● Text segment:

# fertilizing grapes



## jtstar (Jun 20, 2010)

Has anyone ever fertilized their grape vines in their early years before they started to produce fruit to give them a jump start. If so what kind of fertilizer should I use


----------



## jeepingchick (Jun 20, 2010)

personally i would use and organic fertilizer ..or manuer (i spelled that wrong...) 

i dont see anything wrong with fertilizing to get a larger yeild as long as you use stuff that is ok to eat.


----------



## grapeman (Jun 20, 2010)

Unless your soil is extremely poor, you should not need to add any fertility the first couple years in Nebraska. If the vines are growing poorly, get a soil test done before just adding what may not be needed. Decades of indiscriminate phosphorous applications has led to an excess of it in the environment and a great deal of water pollution.


----------



## jtstar (Jun 20, 2010)

I have extremely sandy soil here not sure why but last summer I had to redo my hyderant and after I got down about three it was all sand where I was digging. When I was weeding my vineyard this spring I was encorage to use Preen to help with the weed problem so I got to use it for the first time about a week ago on one row of the vineyard and then we got rain and I didn't get the other three rows done but when I got the other three row done this weekend I notice that the leaves where a darker green then three row that didn't get done so I have to think that they might have needed a little help.


----------



## djrockinsteve (Jun 20, 2010)

In the beginning I used miracle grow and just small amounts. I squeezed off all shoots producing grape clusters to allow the vine to grow and for the development of deeper roots. Now on the third year I no longer fert. as the vines will grow and produce fewer grapes.

Any fert. now should be natural.


----------



## jtstar (Jun 20, 2010)

Next year will be my third year with the vineyard and this is the first time that I have used any weed killer or fert. on it at all. I don't know what is harder waiting for the vines to produce grape or waiting for the wine that I mix up to be finished so I can drink it.


----------



## djrockinsteve (Jun 20, 2010)

I have noticed a week ago many of my grapes are turning brown and shriviling up. With all the humidity I think it's a fungus among us. I sprayed them and hope it stops. I have many grapes this year compared to last year. Still having trouble knowing what will give me grapes next year.

It's a trial and learn basis. Their not for wine, just to eat.


----------



## Wade E (Jun 20, 2010)

My freind had this same problem last year with them looking good and then just turning brown and shriveling up. I know nothing about growing rapes so dont take anything I say literal but last year was a very wet one for us so what you are saying could hold truth about being to wet and maybe causing some fungus or maybe its just to wet period. I noticed that I had some grapes growing in my bushes this year and they produced little babies but then just disappeared, dont think the birds would have eaten them this young as they were just as big as a pin head.  I dont really care about them but just wondering, they are wild and I cut the heck out of them last year not knowing they were even grape vines as they have been there 10 years and never even seen a cluster or anything and they are all tangled up in some Forsythias.

● Given problem 1:
Express the records as a JSON list of strings, one string per line, leaving out blank lines, starting with the line that contains "The image size is (1334, 631)." and going on through the end of the records.

● Entries for locating text and elements:
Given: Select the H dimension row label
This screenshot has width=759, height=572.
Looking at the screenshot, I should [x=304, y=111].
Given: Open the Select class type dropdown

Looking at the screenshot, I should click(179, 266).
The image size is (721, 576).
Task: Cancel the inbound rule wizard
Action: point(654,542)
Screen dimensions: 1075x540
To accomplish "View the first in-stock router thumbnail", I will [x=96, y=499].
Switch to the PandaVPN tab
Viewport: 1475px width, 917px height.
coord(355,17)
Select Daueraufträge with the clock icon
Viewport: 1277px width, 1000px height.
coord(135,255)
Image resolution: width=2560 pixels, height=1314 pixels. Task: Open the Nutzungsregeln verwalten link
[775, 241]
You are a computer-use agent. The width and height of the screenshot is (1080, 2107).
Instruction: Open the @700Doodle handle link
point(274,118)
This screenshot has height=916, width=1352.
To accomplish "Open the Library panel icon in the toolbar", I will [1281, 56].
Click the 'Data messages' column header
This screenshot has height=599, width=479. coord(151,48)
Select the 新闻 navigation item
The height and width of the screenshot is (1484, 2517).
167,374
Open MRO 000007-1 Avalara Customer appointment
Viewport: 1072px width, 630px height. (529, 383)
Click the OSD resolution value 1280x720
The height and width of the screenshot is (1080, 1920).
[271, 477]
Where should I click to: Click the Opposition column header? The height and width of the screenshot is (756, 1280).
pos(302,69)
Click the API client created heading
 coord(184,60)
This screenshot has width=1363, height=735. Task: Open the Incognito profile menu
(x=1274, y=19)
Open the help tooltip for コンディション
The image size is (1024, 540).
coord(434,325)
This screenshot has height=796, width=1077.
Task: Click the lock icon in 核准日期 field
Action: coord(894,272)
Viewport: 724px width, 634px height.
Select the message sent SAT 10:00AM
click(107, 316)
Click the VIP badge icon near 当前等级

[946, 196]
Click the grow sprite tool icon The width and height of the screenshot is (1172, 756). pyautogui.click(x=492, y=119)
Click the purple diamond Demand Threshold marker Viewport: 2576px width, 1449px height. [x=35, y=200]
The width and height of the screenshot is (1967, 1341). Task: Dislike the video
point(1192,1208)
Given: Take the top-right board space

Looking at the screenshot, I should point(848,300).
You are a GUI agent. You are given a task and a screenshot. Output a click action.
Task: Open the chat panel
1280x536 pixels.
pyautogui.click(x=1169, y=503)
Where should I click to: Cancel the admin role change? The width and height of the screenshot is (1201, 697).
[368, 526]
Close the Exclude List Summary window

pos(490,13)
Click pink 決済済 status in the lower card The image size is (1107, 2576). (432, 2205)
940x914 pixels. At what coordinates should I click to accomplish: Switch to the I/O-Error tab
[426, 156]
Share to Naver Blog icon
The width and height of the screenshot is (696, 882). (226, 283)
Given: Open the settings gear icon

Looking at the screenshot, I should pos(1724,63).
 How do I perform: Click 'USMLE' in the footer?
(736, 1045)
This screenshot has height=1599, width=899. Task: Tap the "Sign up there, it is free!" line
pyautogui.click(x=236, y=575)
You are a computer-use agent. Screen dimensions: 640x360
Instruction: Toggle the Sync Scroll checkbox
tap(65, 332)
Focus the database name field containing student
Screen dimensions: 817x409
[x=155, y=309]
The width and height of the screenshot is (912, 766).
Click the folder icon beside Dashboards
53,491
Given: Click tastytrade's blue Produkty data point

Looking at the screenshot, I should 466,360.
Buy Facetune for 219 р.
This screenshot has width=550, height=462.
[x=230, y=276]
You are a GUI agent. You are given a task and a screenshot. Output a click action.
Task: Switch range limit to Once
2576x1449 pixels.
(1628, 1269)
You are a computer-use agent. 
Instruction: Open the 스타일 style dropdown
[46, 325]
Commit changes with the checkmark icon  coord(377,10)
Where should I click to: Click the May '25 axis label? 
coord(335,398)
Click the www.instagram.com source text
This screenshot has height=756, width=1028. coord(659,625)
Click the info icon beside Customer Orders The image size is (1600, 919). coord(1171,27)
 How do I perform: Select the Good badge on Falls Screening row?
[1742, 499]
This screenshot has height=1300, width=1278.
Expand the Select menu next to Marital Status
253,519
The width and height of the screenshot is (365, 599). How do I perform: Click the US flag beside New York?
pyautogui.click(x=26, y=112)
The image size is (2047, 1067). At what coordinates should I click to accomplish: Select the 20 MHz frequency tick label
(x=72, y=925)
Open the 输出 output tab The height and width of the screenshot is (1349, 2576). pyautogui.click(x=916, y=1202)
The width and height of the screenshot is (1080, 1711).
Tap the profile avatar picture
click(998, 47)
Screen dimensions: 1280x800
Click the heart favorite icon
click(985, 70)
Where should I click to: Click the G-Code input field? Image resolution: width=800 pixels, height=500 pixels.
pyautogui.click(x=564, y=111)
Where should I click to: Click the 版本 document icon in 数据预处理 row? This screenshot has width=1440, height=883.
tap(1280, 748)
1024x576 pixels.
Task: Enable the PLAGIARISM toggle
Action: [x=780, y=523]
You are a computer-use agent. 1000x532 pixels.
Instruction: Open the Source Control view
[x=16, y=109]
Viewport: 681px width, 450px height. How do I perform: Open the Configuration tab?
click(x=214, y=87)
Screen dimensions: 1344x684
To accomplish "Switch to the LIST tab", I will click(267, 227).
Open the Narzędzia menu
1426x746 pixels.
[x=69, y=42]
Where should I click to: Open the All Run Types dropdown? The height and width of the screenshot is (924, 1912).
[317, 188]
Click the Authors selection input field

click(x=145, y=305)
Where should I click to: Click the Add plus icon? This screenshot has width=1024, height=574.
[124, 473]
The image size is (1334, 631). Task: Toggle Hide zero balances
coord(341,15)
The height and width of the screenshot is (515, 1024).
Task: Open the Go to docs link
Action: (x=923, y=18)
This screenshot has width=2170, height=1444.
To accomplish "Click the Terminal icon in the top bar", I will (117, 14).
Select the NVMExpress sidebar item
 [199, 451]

● Given problem 2:
From the forum thread on fertilizing grapes, copy the passage verbatim, starting with "## jeepingchick (Jun" and going on through "is ok to eat.".

● Worked answer 1:
[
  "The image size is (1334, 631). Task: Toggle Hide zero balances",
  "coord(341,15)",
  "The height and width of the screenshot is (515, 1024).",
  "Task: Open the Go to docs link",
  "Action: (x=923, y=18)",
  "This screenshot has width=2170, height=1444.",
  "To accomplish \"Click the Terminal icon in the top bar\", I will (117, 14).",
  "Select the NVMExpress sidebar item",
  " [199, 451]"
]

● Worked answer 2:
## jeepingchick (Jun 20, 2010)

personally i would use and organic fertilizer ..or manuer (i spelled that wrong...) 

i dont see anything wrong with fertilizing to get a larger yeild as long as you use stuff that is ok to eat.